Dr. Ken Perkins, Interim Vice President of Academic Affairs, welcomed approximately 75 K-12 teachers and administrators who attended the event. Throughout the day, a variety of speakers addressed STEM learning with mobile devices. Dr. Frederic Bertley, Vice President of Science and Innovation at the Franklin Institute in Philadelphia, communicated the importance of providing STEM role models for children. He also shared with the audience the many programs the Franklin Institute has developed to promote science and technology.
Radford University professor Dr. Matt Dunleavy presented “Mobile Augmented Reality for Teaching and Learning.” Dunleavy provided examples of how to use augmented reality with students in various learning settings, including outdoor scavenger hunts and environmental monitoring. He emphasized how augmented reality through computer-generated imagery in live-video streams can enhance the perception of the real world and provide students with an engaging learning experience.
John Hendron, webmaster and supervisor of instructional technology for Goochland County Public Schools, demonstrated how to make a series of simple drawings using Logo Draw for iPad. Students can learn the basics of how to program, how to type, and the elementary basics of geometry while having fun drawing using this app. In addition to Logo Draw, Hendron also introduced several free and low-cost apps for the iPad that can foster student excitement in learning and applying various science and mathematics concepts. Another app for use on the iPad, Math Flyer, was presented by Patricia Jacobs and Jennifer Houchins from the Shodor Foundation. Math Flyer is an app that is targeted for older students and focused on using algebraic expressions and functions.
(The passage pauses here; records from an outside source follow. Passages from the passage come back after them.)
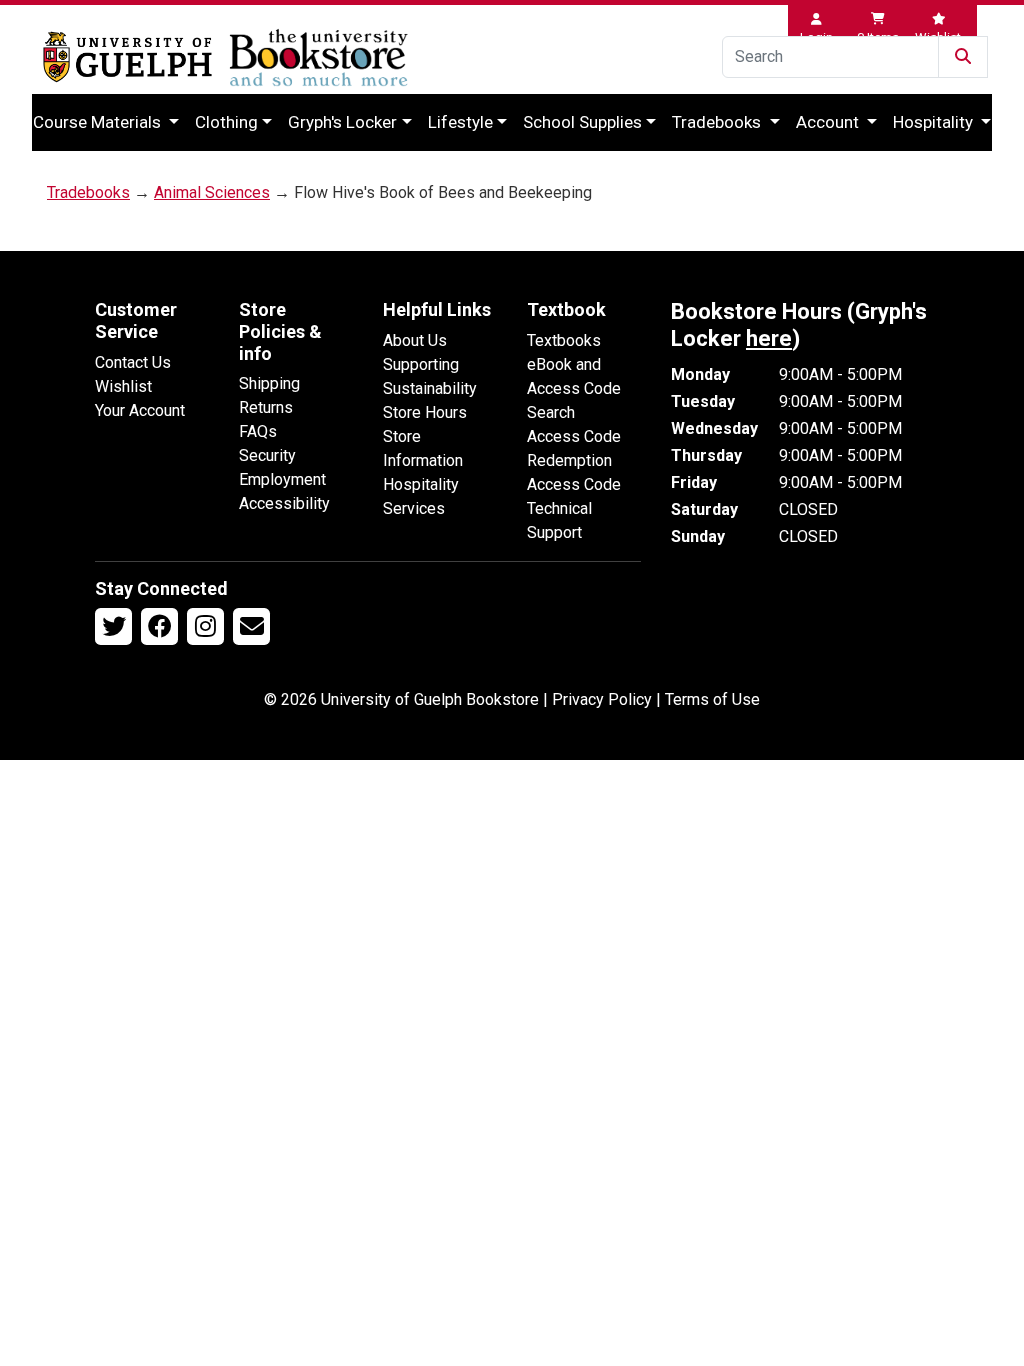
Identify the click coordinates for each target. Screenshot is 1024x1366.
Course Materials (99, 122)
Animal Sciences (212, 192)
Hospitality (935, 122)
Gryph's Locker (342, 122)
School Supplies (582, 122)
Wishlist (123, 386)
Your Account (140, 410)
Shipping (269, 383)
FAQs (258, 431)
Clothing (226, 122)
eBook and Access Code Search (574, 388)
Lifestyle (460, 122)
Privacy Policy (602, 699)
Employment (282, 479)
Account (829, 122)
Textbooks (564, 340)
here (769, 338)
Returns (266, 407)
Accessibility (284, 503)
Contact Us (133, 362)
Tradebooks (718, 122)
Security (267, 455)
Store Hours (425, 412)
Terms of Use (712, 699)
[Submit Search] (963, 57)
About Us (415, 340)
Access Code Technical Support (574, 508)
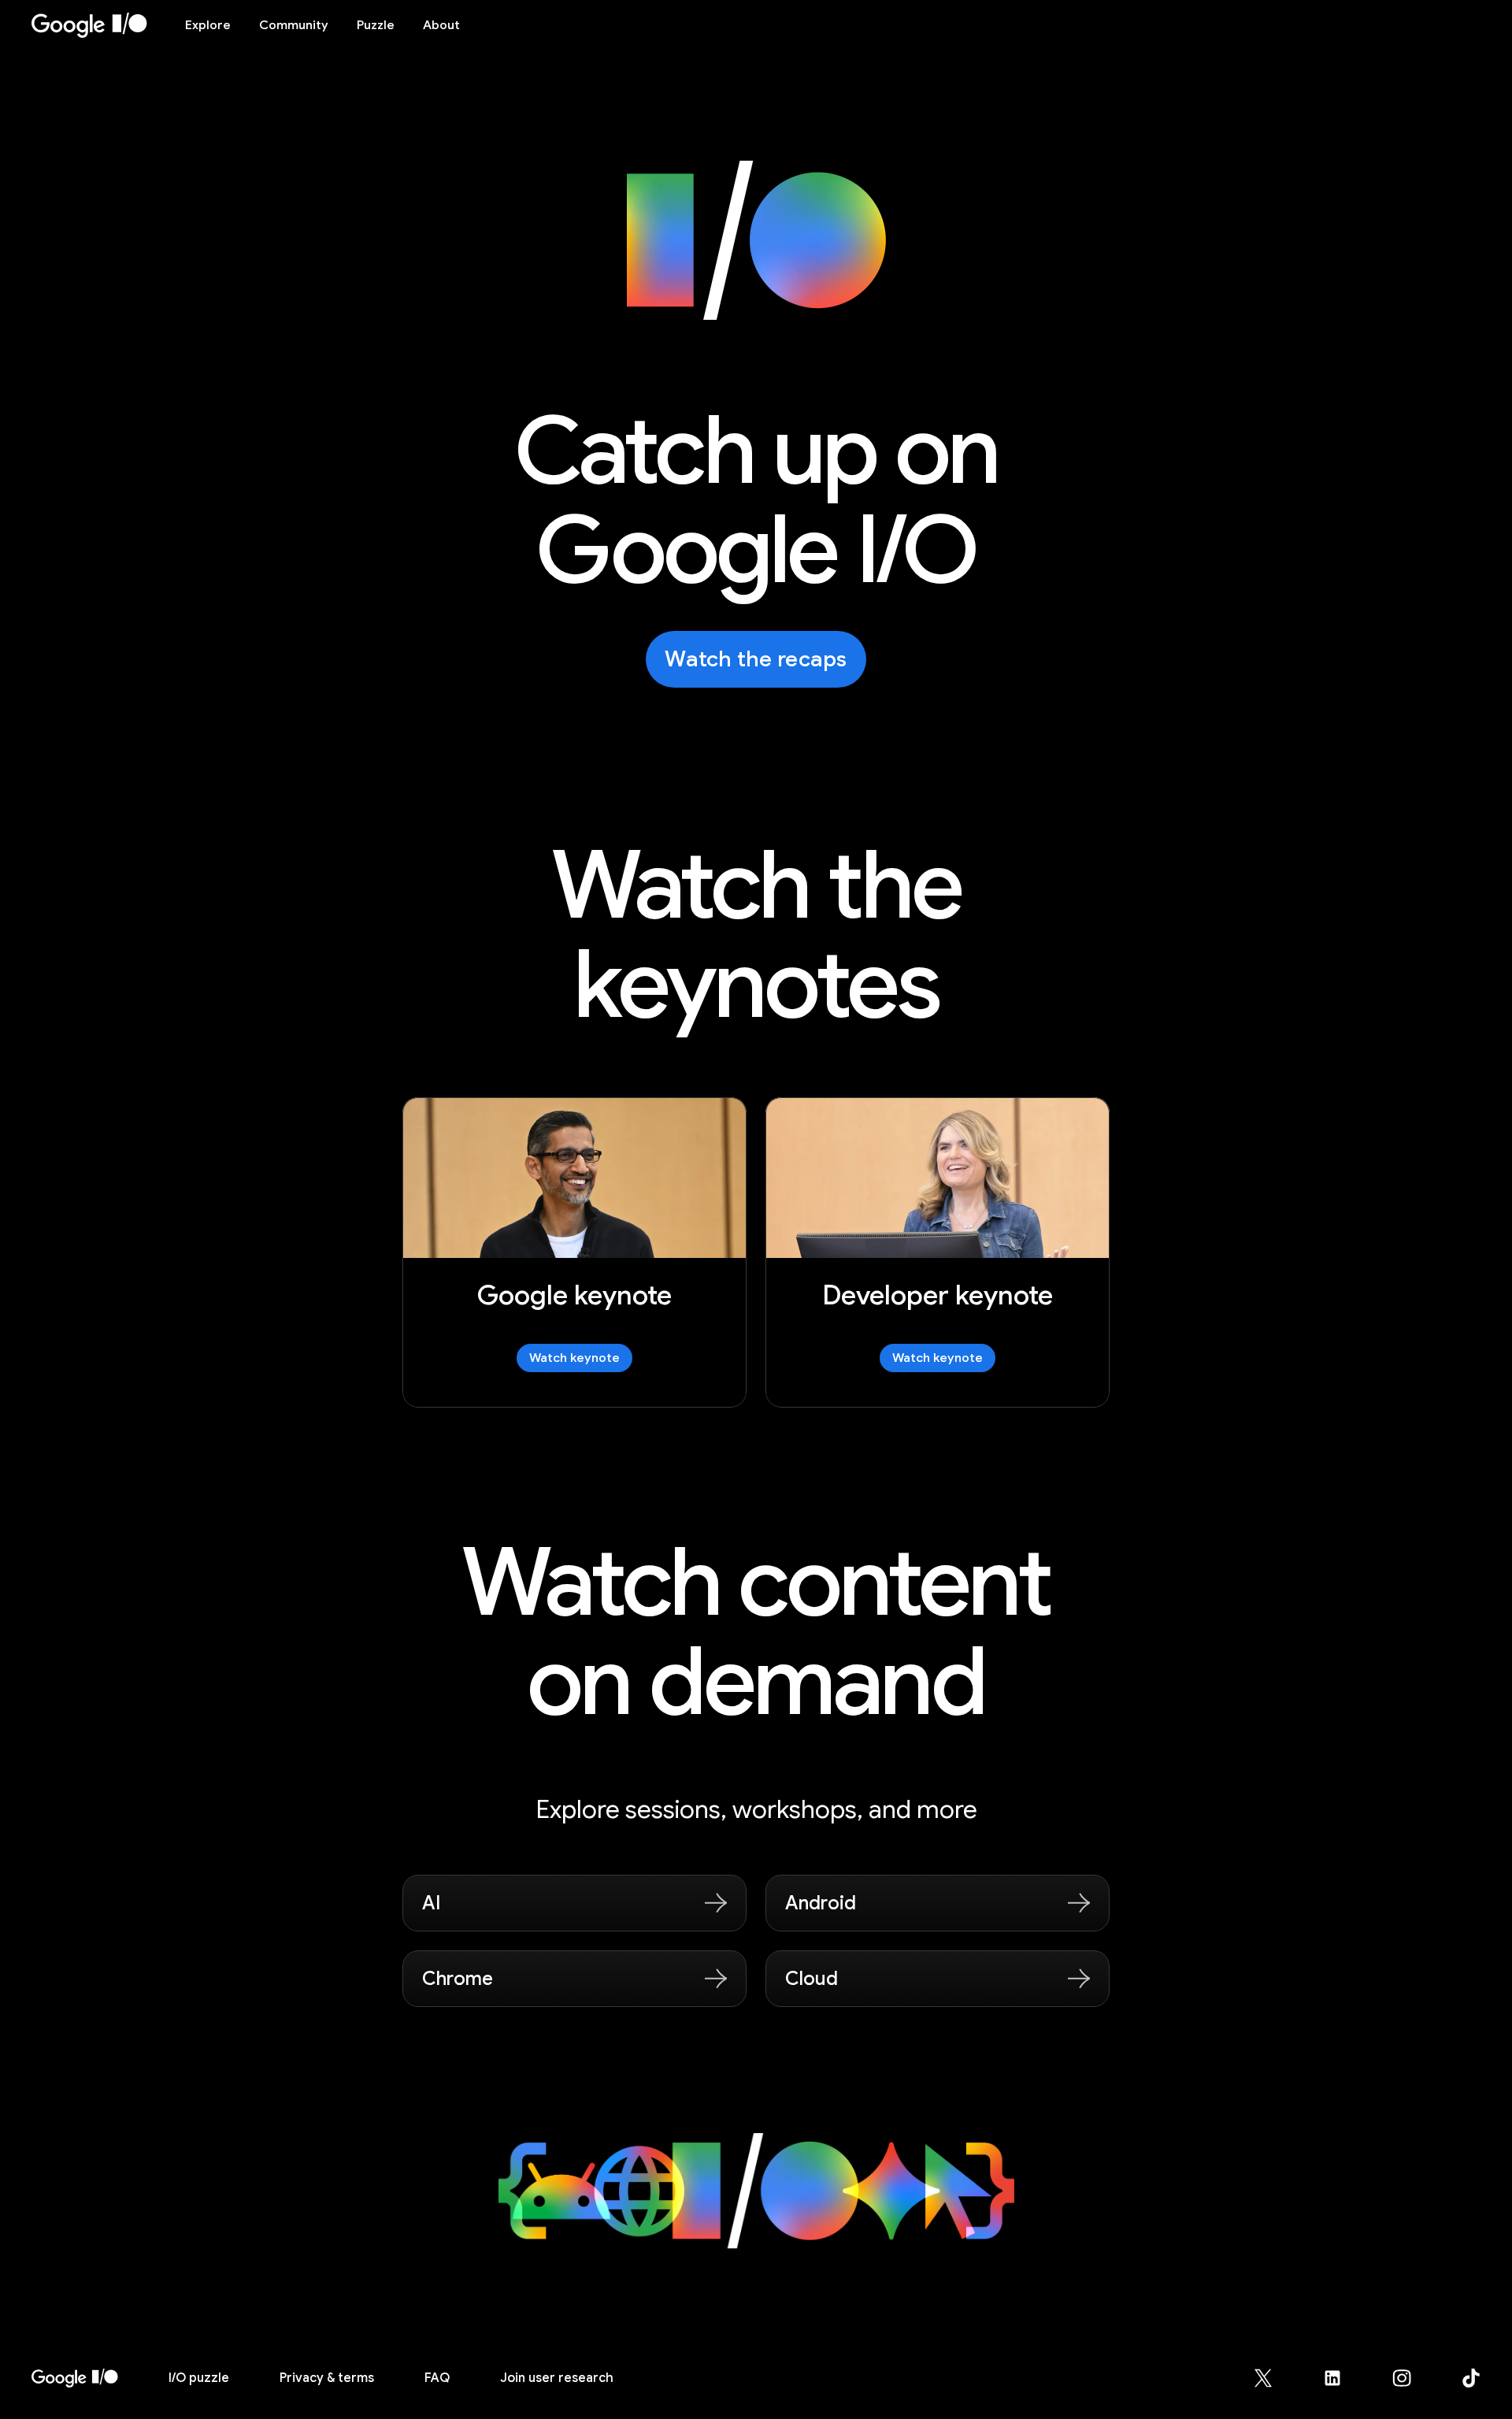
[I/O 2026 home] (75, 2378)
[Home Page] (99, 25)
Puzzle (376, 25)
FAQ (437, 2378)
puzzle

Stephanie Playton, ITTIP instructional design specialist, explained how she used the Smartphone with elementary students on a field trip to the zoo. Students used the phones to document their trip with pictures and text.
Dr. Kevin Kochersberger, research associate professor at Virginia Tech, presented “Smartphone Robotics: Concepts for the Wireless Generation.” Kochersberger presented the Smartphone as a new reality for the robotic generation. The Smartphone, as a flight controller, can be programmed to take sensory input with different applications. The real benefit of the Smartphone is the programming and simulation can be performed everywhere. Bill Wilson, senior technology engineer for SVRTC/ITTIP, demonstrated how a Smartphone app can operate a LEGO Mindstorm robot. Kochersberger inspired the audience with the “Strandbeast” which are creatures made from pvc pipe and powered by wind. The inventor of the Strandbeast is the Dutch artist, Theo Jansen.
Virginia Tech professors Dr. Brenda Brand and Dr. Mary Kasarda presented “Unpacking STEM” in which they shared their concerns about too few U.S. workers with strong backgrounds in STEM. In order to better prepare the workforce, they have created a partnership with the Montgomery County Schools FIRST Robotics high-school team and Virginia Tech. The students work with college engineering students to achieve a higher level of STEM learning.